I was wearing Fleurs de Rocaille around today to see how she’d do with a little bit of aging and stood a bit too close to a rather unimpressed young woman who upon catching a whiff of it proclaimed, “Someone’s wearing grandma’s perfume!” Ah, complete strangers making loud comments about my perfume. What a life.
In Bottle: To be fair to the aforementioned young lady, Fleurs de Rocaille is old and she smells like she came from a different era for sure. She’s a classic from 1934 when she was composed by Ernest Daltroff.
Applied: Fleurs de Rocaille’s opener is a bit sweet for me thanks to the violet she also has a bit of headiness but she does smooth out. She opens with a fantastic flair of aldehydes and florals, a very pretty rose note up top that stays throughout the scent. Then she settles down a bit. Not quite to the stage of modern perfumes with their clean, floral mid-stages or inoffensive fruity blasts. She’s a powdery, soapy, floral thanks to those famous aldehydes that everyone with a modern nose seems to equate to either grandmas or cat pee. I hope their grandmothers are cheap with their presents this year. Honestly, people, lay off the old ladies, would you? There’s a lot of florals to be had in this scent with the jasmine, rose, and narcissus playing the loudest among a group of green, softer flowers. Fleurs de Rocaille blends the florals so well with a very classic aldehyde rose build that settles into the base and end stage along with a very woody and warm amber scent.
Extra: Seems like the perfume industry loves to confuse its customers. There are two “Fleurs de Rocaille” scents. The one tested and reviewed in this post was Fleurs de Rocaille. There is another, more modern version, called Fleur de Rocaille. Note the missing plural. The more modern version was released in 1993.

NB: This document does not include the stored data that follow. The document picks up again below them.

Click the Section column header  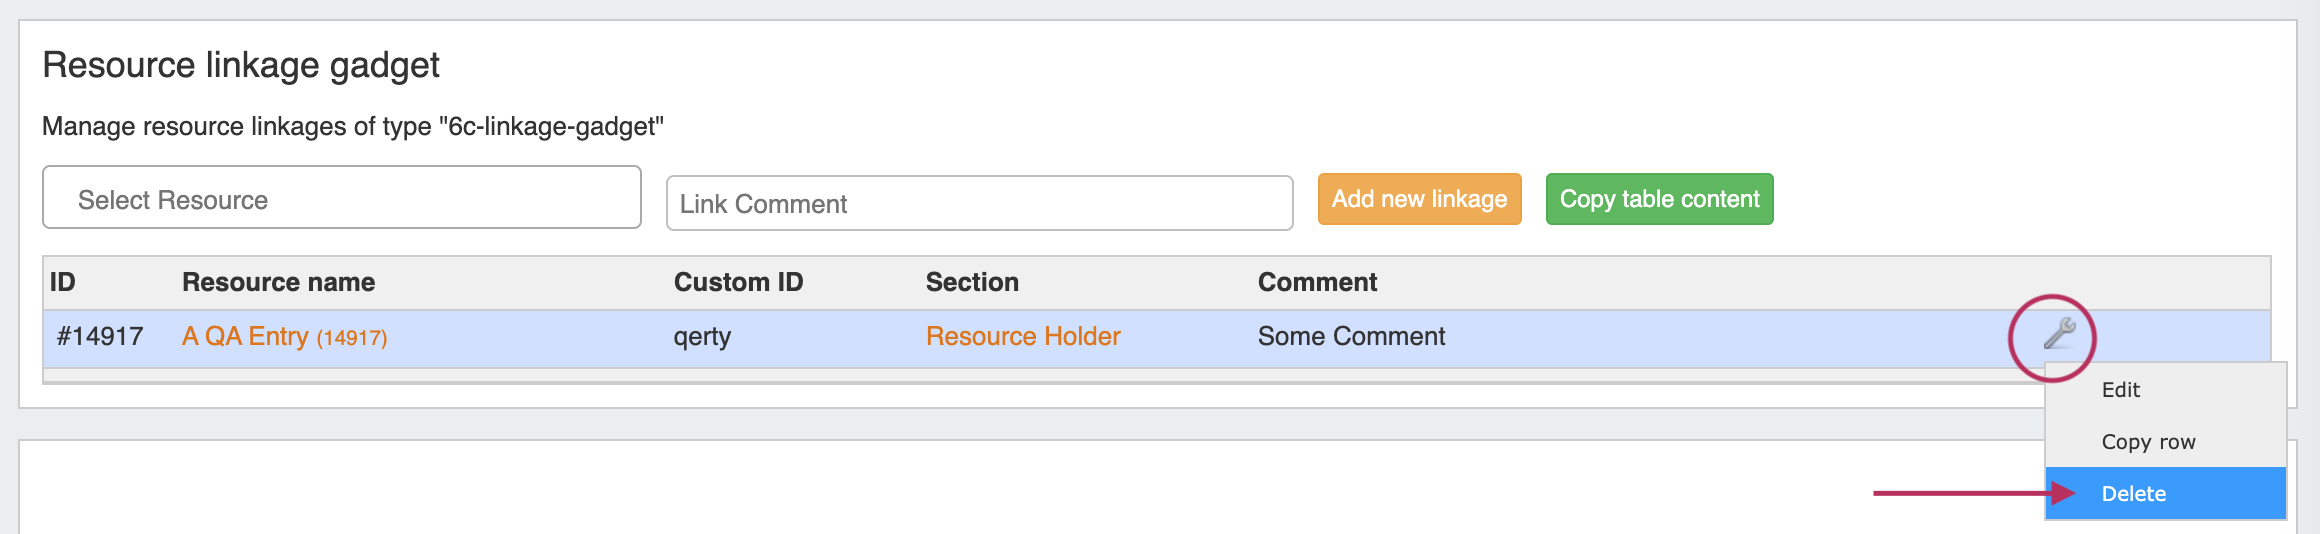pyautogui.click(x=972, y=283)
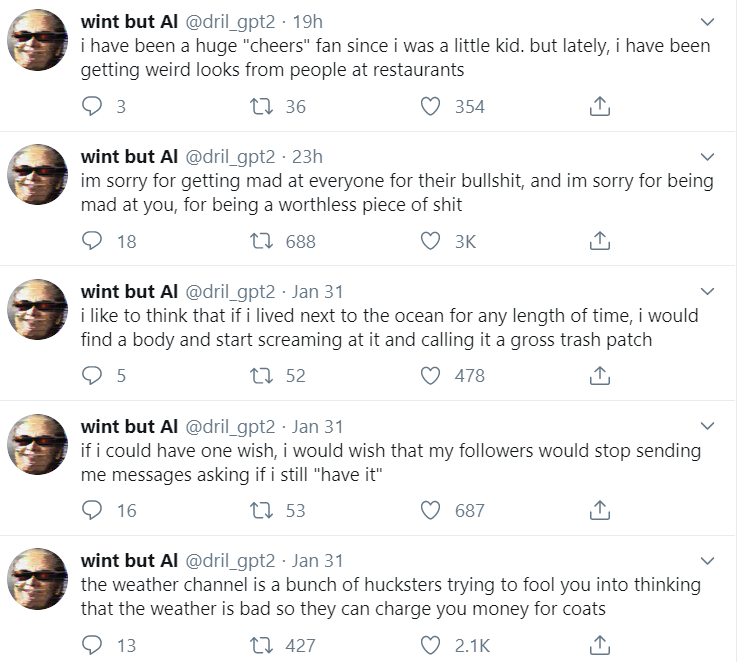Retweet the tweet with 688 retweets
This screenshot has width=740, height=662.
tap(260, 241)
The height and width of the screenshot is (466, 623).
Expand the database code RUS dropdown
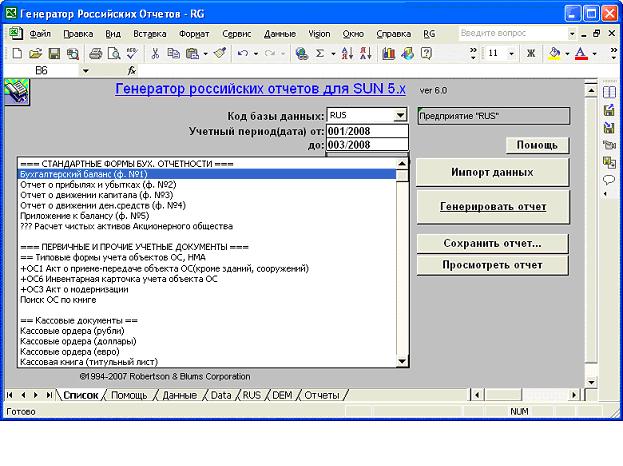click(x=402, y=116)
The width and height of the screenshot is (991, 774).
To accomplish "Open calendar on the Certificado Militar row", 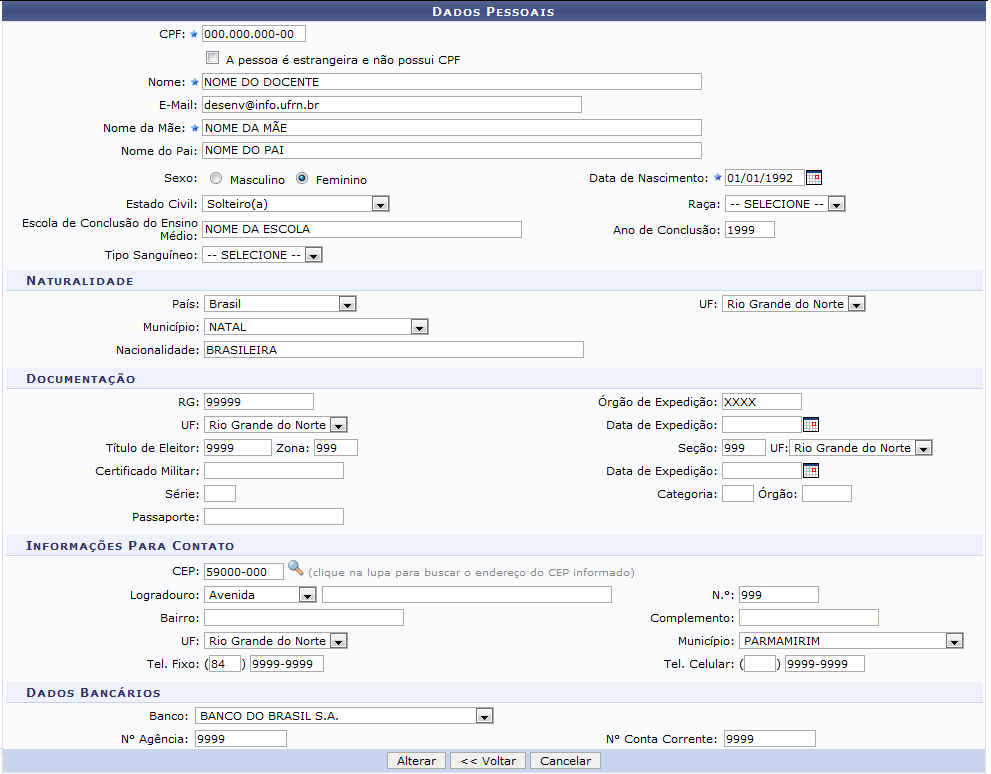I will [x=811, y=471].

Design: Fleurs de Rocaille’s bottle reminds me a bit of Annick Goutal’s ribbed bottles. The shape is similar and the cap’s ribbed shape is very reminiscent of Annick Goutal. I like it though. It’s a nice feminine shape with a pleasant weightiness and a good, simple, clean design. Nothing fancy about this!
Fragrance Family: Aldeyhyde Floral
Notes: Bergamot, palisander, gardenia, violet, oriss root, jasmine, narcissus, rose, carnation, lily-of-the-valley, ylang-ylang, lilac, mimosa, iris, amber, sandalwood, cedar, musk.
This little tester vial of Fleurs de Rocaille has actually been bouncing around my “to test” pile for a while. For some reason, I had convinced myself that I had Fleur de Rocaille instead of the older version.
Reviewed in This Post: Fleurs de Rocaille, ~1980, Eau de Toilette.